Scholars as diverse as Americus Reed, Laura C. Nelson, and Henry Jenkins have theorised the ways in which identity and consumer culture are intertwined. Reed, for example, claims in ‘Activating the Self-Importance of Consumer Selves’ that ‘[s]ocial identities are mental representations that can become a basic part of how consumers view themselves’ (Reed 2004: 286). In a later article on ‘Identity-Based Consumer Behaviour’, Reed and others use the example of athletics to illustrate their point: ‘if consumers view themselves as “athletes”, they are likely to behave in ways that are consistent with what it means to “be” an athlete’ (Reed, Forehand, Puntoni and Warlop 2002: 310). Consumption thus becomes defined by identity, and identity becomes defined by consumption.

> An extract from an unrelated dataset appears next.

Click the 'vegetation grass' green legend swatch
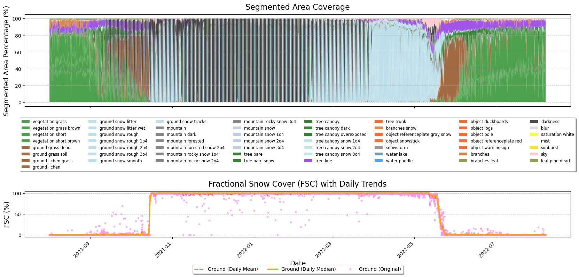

While the construction of identities based on athleticism seems relatively benign, the case quickly becomes more complicated when consumer identities are racially, economically, or sexually coded. In addition to delineating the borders between various interest groups, consumer culture plays a significant role in establishing and maintaining binary identity distinctions (male/female, gay/straight, black/white), undermining the validity of those identifying across or in-between one or more categories, or who refuse categorisation at all. Those identities not classified as valid consumer groups are not seen as valid identities at all.

For this special issue of Assuming Gender, we invite articles that focus specifically on the idea of ‘Consuming Gender’. How has consumer culture constructed (and how has it been constructed by) gender through the ages?

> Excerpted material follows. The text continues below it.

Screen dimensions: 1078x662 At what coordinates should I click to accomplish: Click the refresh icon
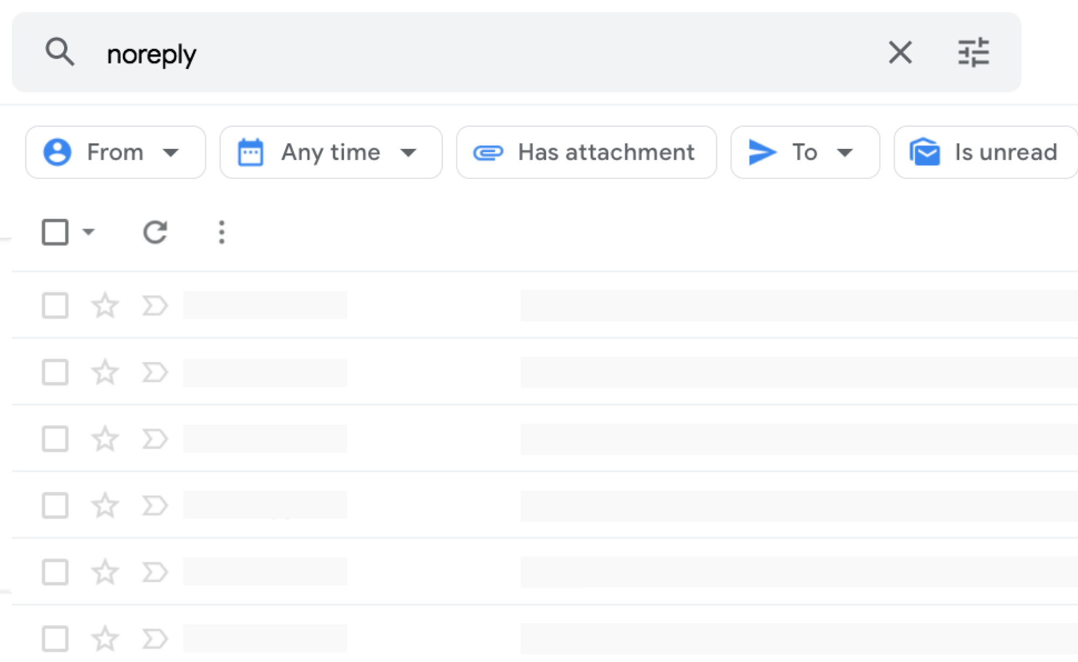tap(155, 232)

Suggested topics include, but are not limited to:

•       Consuming gender/gendered consumption

•       Historical contexts of gendered consumption

•       Feminist/postfeminist approaches to consumption

•       Consumption and intersectionality

•       Queer consumption

•       Media constructions of (gendered) consumer identities

•       Post/colonialism and gendered consumption


Please send a proposal of roughly 500 words to Megen de Bruin-Molé, Akira Suwa and Daný van Dam at gender at cardiff.ac.uk<mailto:gender at cardiff.ac.uk> under the subject line ‘CFP Consuming Gender’, including your name, e-mail institutional affiliation (if any), and a biographical note (100 words maximum). We welcome papers from scholars of all backgrounds, disciplines, and career stages. The deadline for proposals is 16 October, 2016, and completed papers of 5000 to 8000 words will be expected no later than 16 April, 2017.

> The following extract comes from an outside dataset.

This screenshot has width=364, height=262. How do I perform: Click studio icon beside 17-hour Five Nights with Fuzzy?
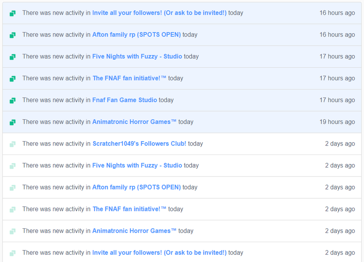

Assuming Gender is an electronic journal dedicated to the timely analysis of constructions of gendered texts, practices, and subjectivities. This journal seeks to continue and shift debates on how gender is problematized in contemporary discourses as well as participate in the dialogue and tensions that maintain the urgency of such conversations. Prior issues can be viewed on www.assuminggender.com<http://www.assuminggender.com/>.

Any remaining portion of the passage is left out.